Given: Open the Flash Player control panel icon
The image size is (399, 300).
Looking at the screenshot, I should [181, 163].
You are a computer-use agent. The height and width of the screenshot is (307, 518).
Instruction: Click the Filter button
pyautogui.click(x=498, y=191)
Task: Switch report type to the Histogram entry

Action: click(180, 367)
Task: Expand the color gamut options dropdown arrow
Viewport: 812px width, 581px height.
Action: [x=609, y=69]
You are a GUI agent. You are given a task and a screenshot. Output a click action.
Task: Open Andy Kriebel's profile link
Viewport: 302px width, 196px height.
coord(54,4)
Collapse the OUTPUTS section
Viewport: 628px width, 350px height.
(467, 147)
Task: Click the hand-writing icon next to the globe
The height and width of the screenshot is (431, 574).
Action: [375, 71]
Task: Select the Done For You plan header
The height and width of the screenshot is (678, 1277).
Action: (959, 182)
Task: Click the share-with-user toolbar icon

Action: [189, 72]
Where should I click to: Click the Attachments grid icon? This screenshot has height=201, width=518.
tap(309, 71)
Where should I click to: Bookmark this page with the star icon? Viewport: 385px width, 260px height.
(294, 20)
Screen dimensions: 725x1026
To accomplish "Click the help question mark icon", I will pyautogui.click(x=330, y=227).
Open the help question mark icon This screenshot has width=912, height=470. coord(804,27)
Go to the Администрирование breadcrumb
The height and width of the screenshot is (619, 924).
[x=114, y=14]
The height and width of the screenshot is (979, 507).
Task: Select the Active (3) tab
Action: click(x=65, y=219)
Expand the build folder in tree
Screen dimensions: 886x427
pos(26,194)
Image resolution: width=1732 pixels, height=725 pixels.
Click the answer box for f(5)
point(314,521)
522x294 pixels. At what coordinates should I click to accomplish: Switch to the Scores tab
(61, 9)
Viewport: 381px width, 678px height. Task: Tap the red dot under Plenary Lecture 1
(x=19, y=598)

(Work request) Give the material above again in its entirety, exactly as it appears.

(Solution below)
Given: Open the Flash Player control panel icon
The image size is (399, 300).
Looking at the screenshot, I should [181, 163].
You are a computer-use agent. The height and width of the screenshot is (307, 518).
Instruction: Click the Filter button
pyautogui.click(x=498, y=191)
Task: Switch report type to the Histogram entry

Action: click(180, 367)
Task: Expand the color gamut options dropdown arrow
Viewport: 812px width, 581px height.
Action: [x=609, y=69]
You are a GUI agent. You are given a task and a screenshot. Output a click action.
Task: Open Andy Kriebel's profile link
Viewport: 302px width, 196px height.
coord(54,4)
Collapse the OUTPUTS section
Viewport: 628px width, 350px height.
(467, 147)
Task: Click the hand-writing icon next to the globe
The height and width of the screenshot is (431, 574).
Action: [375, 71]
Task: Select the Done For You plan header
The height and width of the screenshot is (678, 1277).
Action: (959, 182)
Task: Click the share-with-user toolbar icon

Action: [189, 72]
Where should I click to: Click the Attachments grid icon? This screenshot has height=201, width=518.
tap(309, 71)
Where should I click to: Bookmark this page with the star icon? Viewport: 385px width, 260px height.
(294, 20)
Screen dimensions: 725x1026
To accomplish "Click the help question mark icon", I will pyautogui.click(x=330, y=227).
Open the help question mark icon This screenshot has width=912, height=470. coord(804,27)
Go to the Администрирование breadcrumb
The height and width of the screenshot is (619, 924).
[x=114, y=14]
The height and width of the screenshot is (979, 507).
Task: Select the Active (3) tab
Action: click(x=65, y=219)
Expand the build folder in tree
Screen dimensions: 886x427
pos(26,194)
Image resolution: width=1732 pixels, height=725 pixels.
Click the answer box for f(5)
point(314,521)
522x294 pixels. At what coordinates should I click to accomplish: Switch to the Scores tab
(61, 9)
Viewport: 381px width, 678px height. Task: Tap the red dot under Plenary Lecture 1
(x=19, y=598)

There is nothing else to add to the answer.